*** PASSAGE SHOWN Section Begins ***

The hypothesis must, therefore, at least be modified to the extent that the pagan influence exerted at Tarsus be regarded as merely unconscious. Paul did not deliberately accept the pagan religion of Tarsus, it might be said, but at least he became acquainted with it, and his acquaintance with it became fruitful after he entered upon his Gentile mission. According to this hypothesis, the attitude of Paul toward pagan religion was in the early days in Tarsus merely negative, but became more favorable (whether or no Paul himself was conscious of the real source of the pagan ideas) because of subsequent events. But what were the events which induced in Paul a more favorable attitude toward ideas which were really pagan? When did he overcome his life-long antagonism to everything connected with the worship of false gods? Such a change of attitude is certainly not attested by the Epistles.

It will probably be admitted that if pagan influence entered into the heart of Paul's religious life it could only have done so by some more subtle way than by the mere retention in Paul's mind of what he had seen at Tarsus. The way which finds special favor among recent historians is discovered in the pre-Pauline Christianity of cities like Damascus and Antioch. When Paul was converted, it is said, he was converted not to the Christianity of Jerusalem, but to the Christianity of Damascus and Antioch. But the Christianity of Damascus and Antioch, it is supposed, had already received pagan elements; hence the very fact of Paul's conversion broke down his Jewish prejudices and permitted the influx of pagan ideas. Of course Paul did not know that they were pagan ideas; he supposed that they were merely Christian; but pagan they were, nevertheless. The Hellenistic Jews who founded the churches at Damascus and Antioch, unlike the original apostles at Jerusalem, were liberal Jews, susceptible to pagan influence and desirous of attributing to Jesus all that the pagans attributed to their own cult-gods. Thus Jesus became a cult-god like the cult-gods of the pagan religions, and Christianity became similar, in important respects, to the pagan cults.

*** PASSAGE SHOWN Section Ends ***
*** EXERCISE DATA Section Begins ***

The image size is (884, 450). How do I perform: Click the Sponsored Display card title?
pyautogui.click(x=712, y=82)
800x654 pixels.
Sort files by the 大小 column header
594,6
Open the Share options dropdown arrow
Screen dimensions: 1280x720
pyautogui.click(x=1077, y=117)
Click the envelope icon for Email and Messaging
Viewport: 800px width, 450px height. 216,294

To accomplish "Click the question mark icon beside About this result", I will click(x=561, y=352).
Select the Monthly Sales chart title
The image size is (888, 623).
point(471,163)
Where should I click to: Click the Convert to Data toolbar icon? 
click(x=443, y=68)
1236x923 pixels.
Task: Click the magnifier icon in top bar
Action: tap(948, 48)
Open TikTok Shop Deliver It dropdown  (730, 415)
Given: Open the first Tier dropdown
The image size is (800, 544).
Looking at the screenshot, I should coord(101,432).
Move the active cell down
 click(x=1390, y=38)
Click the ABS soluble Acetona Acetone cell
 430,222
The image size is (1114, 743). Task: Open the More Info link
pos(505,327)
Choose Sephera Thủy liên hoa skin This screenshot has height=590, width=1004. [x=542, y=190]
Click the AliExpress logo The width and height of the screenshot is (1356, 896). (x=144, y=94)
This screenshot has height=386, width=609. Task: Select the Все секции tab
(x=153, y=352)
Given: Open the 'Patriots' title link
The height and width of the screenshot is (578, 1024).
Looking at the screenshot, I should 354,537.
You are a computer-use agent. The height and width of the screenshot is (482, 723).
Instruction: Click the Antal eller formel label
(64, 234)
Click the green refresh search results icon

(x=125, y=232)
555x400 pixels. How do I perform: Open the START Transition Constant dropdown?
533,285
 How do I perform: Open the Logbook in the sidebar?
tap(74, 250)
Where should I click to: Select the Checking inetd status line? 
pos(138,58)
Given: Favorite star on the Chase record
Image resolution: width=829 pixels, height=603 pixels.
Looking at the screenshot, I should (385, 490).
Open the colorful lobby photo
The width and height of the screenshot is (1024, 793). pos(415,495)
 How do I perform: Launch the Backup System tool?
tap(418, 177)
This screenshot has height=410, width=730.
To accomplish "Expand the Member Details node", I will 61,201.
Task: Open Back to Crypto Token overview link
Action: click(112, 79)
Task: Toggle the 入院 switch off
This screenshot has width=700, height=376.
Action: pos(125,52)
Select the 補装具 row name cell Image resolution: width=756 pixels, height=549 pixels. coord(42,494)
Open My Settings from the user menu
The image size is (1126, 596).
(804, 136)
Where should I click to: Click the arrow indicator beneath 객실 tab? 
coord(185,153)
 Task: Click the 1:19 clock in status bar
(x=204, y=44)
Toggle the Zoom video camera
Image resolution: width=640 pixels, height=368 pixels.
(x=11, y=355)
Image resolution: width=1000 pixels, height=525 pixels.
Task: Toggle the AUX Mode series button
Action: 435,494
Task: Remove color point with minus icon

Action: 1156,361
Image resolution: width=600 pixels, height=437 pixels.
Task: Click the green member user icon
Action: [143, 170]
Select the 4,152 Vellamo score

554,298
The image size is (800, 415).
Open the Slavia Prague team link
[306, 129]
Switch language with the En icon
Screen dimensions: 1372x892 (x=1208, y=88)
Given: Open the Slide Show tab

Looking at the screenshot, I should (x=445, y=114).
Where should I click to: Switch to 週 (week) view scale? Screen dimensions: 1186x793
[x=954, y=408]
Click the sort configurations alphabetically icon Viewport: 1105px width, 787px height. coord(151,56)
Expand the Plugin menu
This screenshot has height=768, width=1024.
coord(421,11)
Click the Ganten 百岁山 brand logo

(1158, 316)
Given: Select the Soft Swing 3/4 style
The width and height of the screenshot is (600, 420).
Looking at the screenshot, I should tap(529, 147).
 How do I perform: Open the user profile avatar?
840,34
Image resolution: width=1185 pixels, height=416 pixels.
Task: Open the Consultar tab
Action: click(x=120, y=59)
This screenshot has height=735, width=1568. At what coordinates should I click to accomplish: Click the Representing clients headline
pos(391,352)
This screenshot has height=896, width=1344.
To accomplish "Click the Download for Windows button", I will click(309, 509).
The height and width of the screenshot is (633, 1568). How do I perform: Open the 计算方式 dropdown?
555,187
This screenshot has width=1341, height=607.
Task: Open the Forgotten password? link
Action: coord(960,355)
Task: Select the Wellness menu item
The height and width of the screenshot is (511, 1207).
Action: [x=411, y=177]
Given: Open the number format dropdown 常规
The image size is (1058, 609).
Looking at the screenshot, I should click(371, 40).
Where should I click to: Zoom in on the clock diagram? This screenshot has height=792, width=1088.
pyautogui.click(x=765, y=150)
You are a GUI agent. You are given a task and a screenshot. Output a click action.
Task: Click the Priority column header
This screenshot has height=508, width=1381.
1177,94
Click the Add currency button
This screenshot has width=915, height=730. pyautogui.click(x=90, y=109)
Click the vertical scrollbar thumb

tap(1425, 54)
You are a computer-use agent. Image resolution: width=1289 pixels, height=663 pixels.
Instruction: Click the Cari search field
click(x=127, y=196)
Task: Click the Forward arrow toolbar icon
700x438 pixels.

*** EXERCISE DATA Section Ends ***

### REQUIREMENT 1
Retype the passage on pagan influence on Paul, starting with "The hypothesis must, therefore, at" and going on through "by the Epistles.".
### REQUIREMENT 2
Extend the passage on pagan influence on Paul, picking up right after its last sentence.
You can ignore the rows; they aren't needed here.

### ANSWER SECTION 1
The hypothesis must, therefore, at least be modified to the extent that the pagan influence exerted at Tarsus be regarded as merely unconscious. Paul did not deliberately accept the pagan religion of Tarsus, it might be said, but at least he became acquainted with it, and his acquaintance with it became fruitful after he entered upon his Gentile mission. According to this hypothesis, the attitude of Paul toward pagan religion was in the early days in Tarsus merely negative, but became more favorable (whether or no Paul himself was conscious of the real source of the pagan ideas) because of subsequent events. But what were the events which induced in Paul a more favorable attitude toward ideas which were really pagan? When did he overcome his life-long antagonism to everything connected with the worship of false gods? Such a change of attitude is certainly not attested by the Epistles.

### ANSWER SECTION 2
This hypothesis has been advocated brilliantly by Heitmüller and Bousset.[183] But what evidence can be adduced in favor of it? How may the Christianity of Damascus and Antioch, which is supposed to have been influenced by pagan religion, be reconstructed? Even Heitmüller and Bousset admit that the reconstruction is very difficult. The only unquestioned source of information about the pre-Pauline Christianity which is the subject of investigation is to be found in the Pauline Epistles themselves. But if the material is found in the Pauline Epistles, how can the historian be sure that it is not the product of Paul's own thinking? How can the specifically Pauline element in the Epistles be separated from the element which is supposed to have been derived from pre-Pauline Hellenistic Christianity?